WHAT IS NEEDED = Report every line from the following entries that contains the string "Open".

SUPPLIED RECORDS =
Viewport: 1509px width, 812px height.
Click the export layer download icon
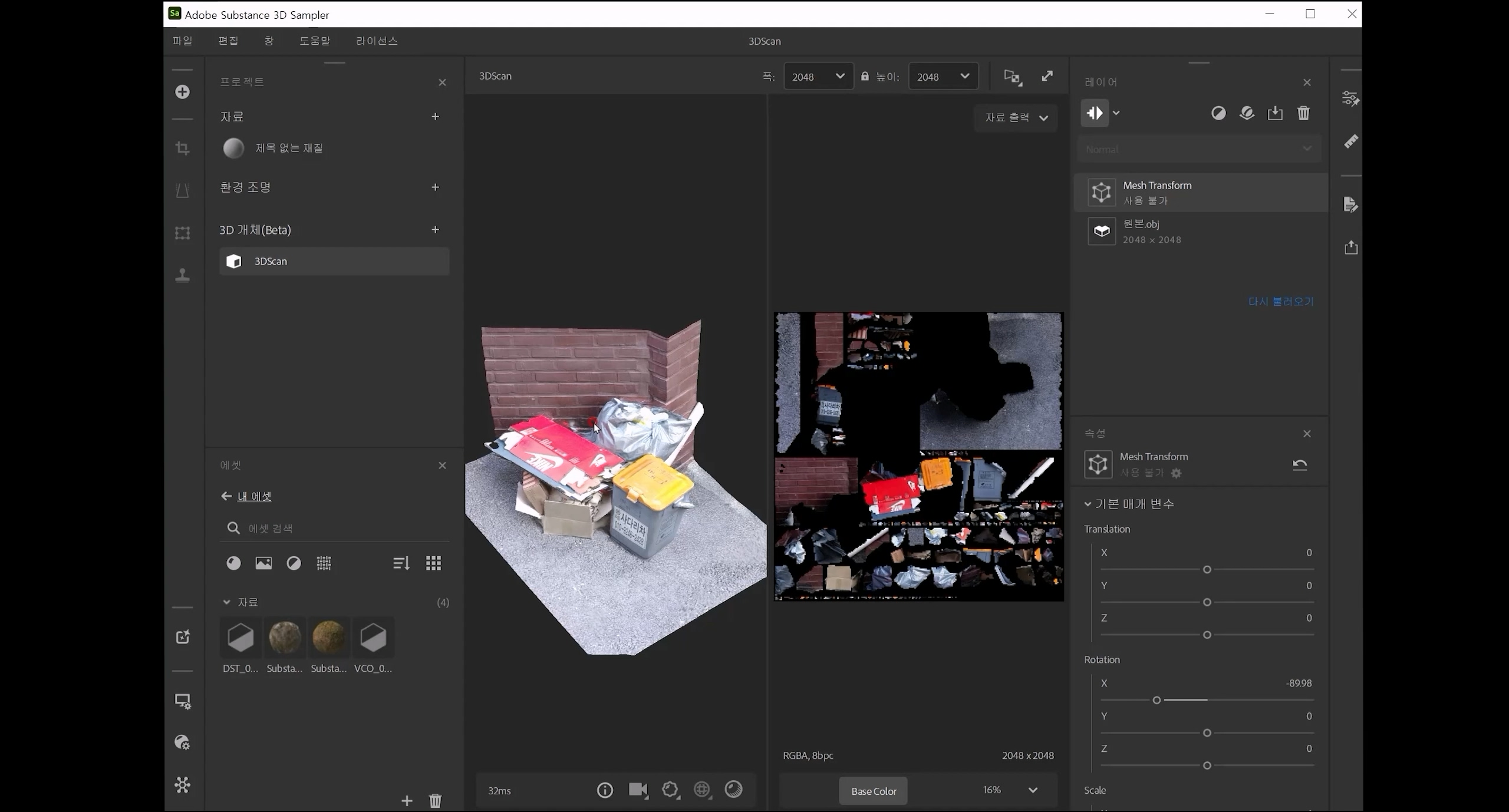pos(1275,113)
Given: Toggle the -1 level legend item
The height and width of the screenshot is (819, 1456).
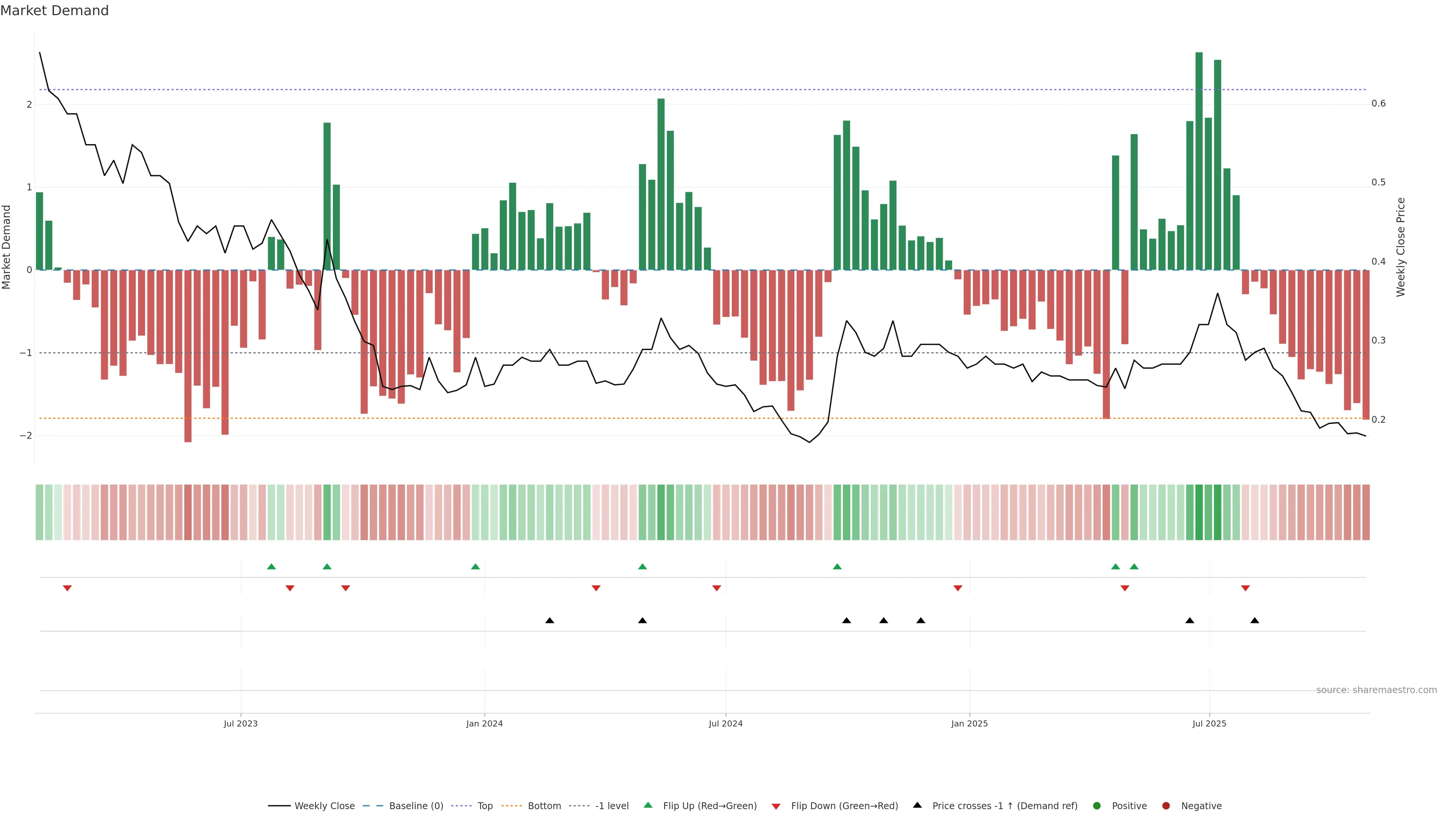Looking at the screenshot, I should tap(612, 805).
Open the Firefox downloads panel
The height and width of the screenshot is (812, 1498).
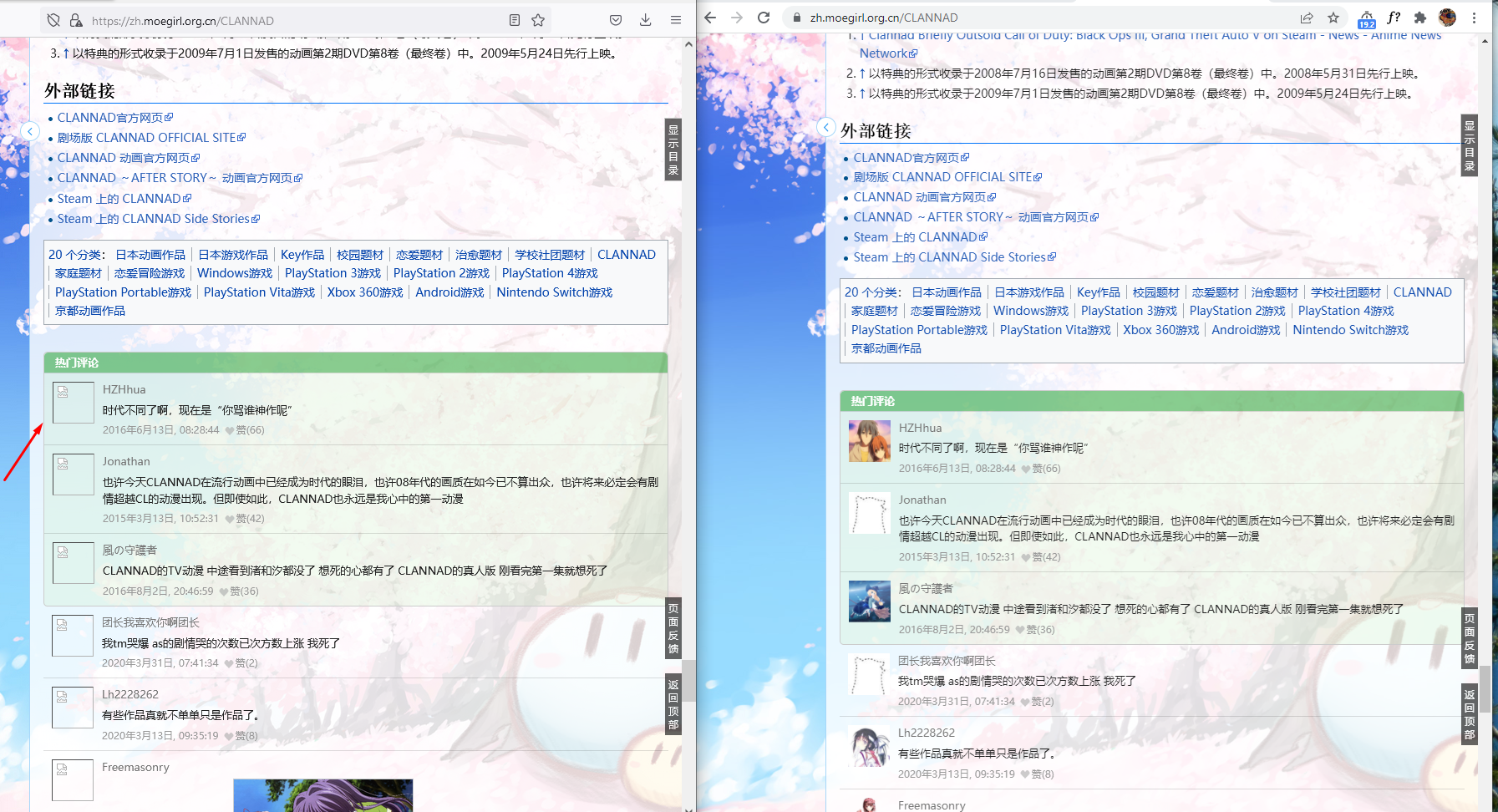tap(645, 20)
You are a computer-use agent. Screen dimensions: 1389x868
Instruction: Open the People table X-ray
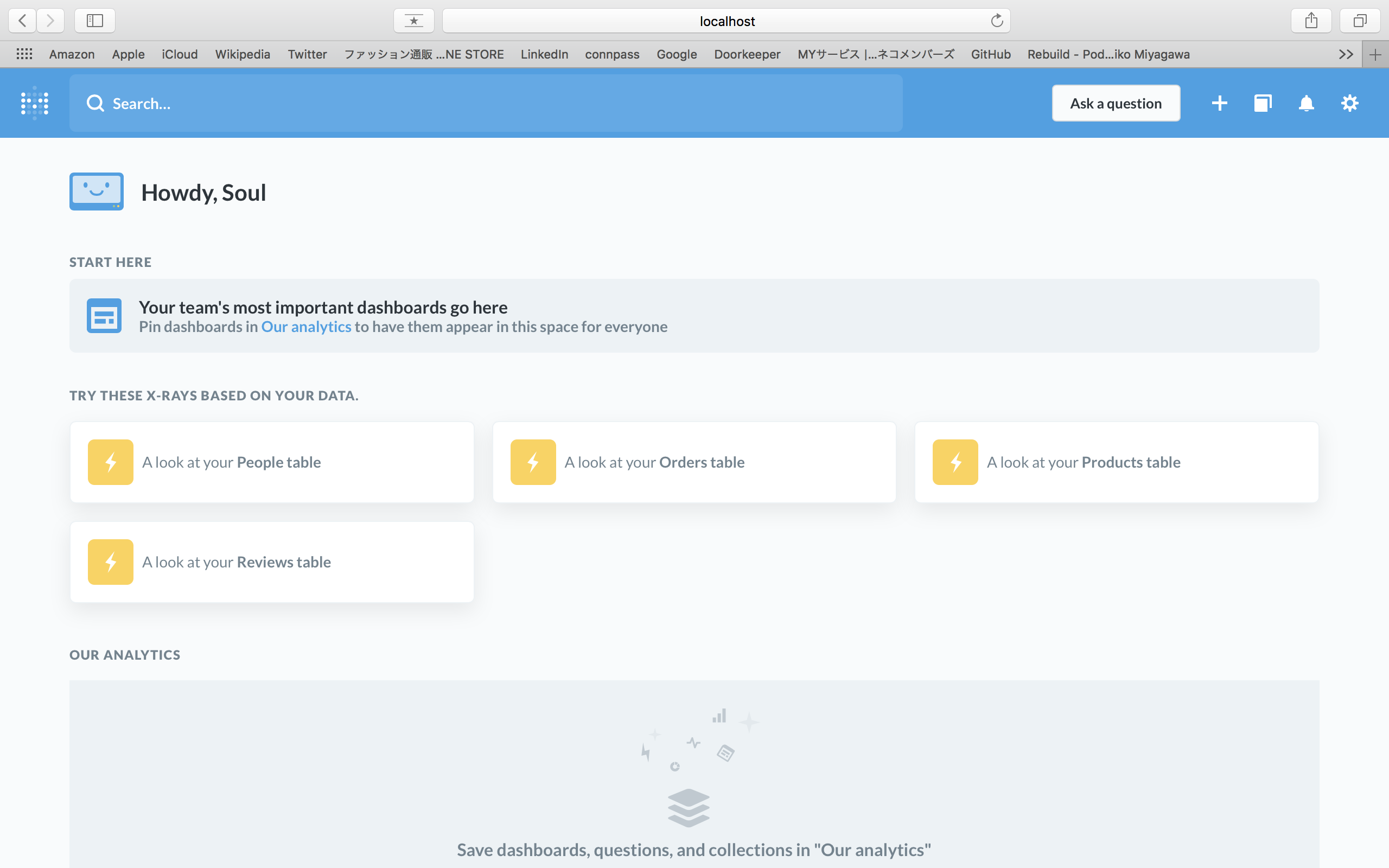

RESPONSE BELOW =
Open the Firefox downloads panel
Instruction: Open the People table X-ray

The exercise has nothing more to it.